Underscoring the transformative impact of artificial intelligence (AI), Chandrasekaran said the group is adopting AI across the stack — from silicon to systems to AI-ready data centres to applications and AI agents.
Announcing major plans for the company, Chandrasekaran said the Tata Group will establish the country’s first large-scale AI-optimised data centre, purpose-built for next-generation AI training and inference. “I’m very happy to announce that we have partnered with OpenAI to build the first 100-megawatt capacity, which will scale to 1 gigawatt.”
Mentioning the need for global and local partnerships, he added that the company has also announced a collaboration with AMD to create high-density AI capacity in India.
As for other initiatives, he said, “We are already building an AI data insights platform. What we are building is totally based on diverse Indian data sets on top of the foundational models. So, intelligence becomes available across the diversity of Indian contexts.”
Chandrasekaran mentioned TCS and Tata Communications together are also building an AI operating system for industries.
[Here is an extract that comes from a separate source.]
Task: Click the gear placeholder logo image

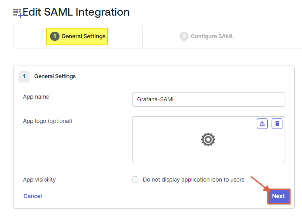Action: 208,139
“What we will do is build agentic industry solutions for every industry. We are already well on that journey and we will work with partners to launch it and take it to all enterprises around the globe.”
In addition, the firm also has plans to build domain-centric, AI-optimised chips for every industry. “We will first launch or work towards getting it ready for the automotive sector,” he added.
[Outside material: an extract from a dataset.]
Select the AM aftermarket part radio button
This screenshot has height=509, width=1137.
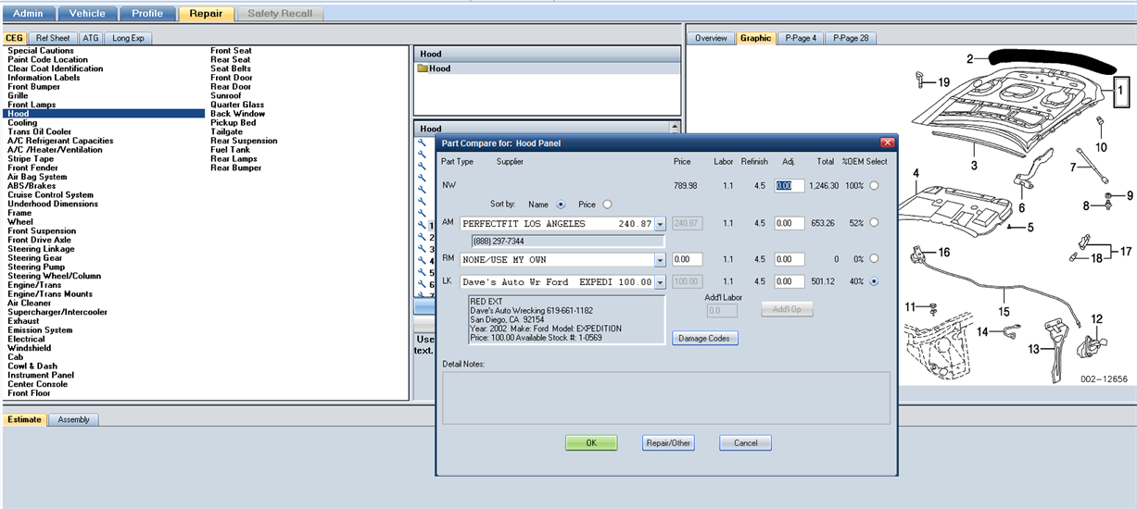coord(874,223)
For the IT sector, he said this is the biggest opportunity for the industry. “Because the IT industry’s real value is the context: an understanding of every enterprise’s business and technology landscape and making the right technology work inside the processes and the ecosystem — the supplier, customer and all the other connections an enterprise has,” he added.
He concluded by saying, “I just want to say that we are standing here at a very defining moment. It is the age of abundant intelligence, where the scarce resources are trust, stewardship and human capability.”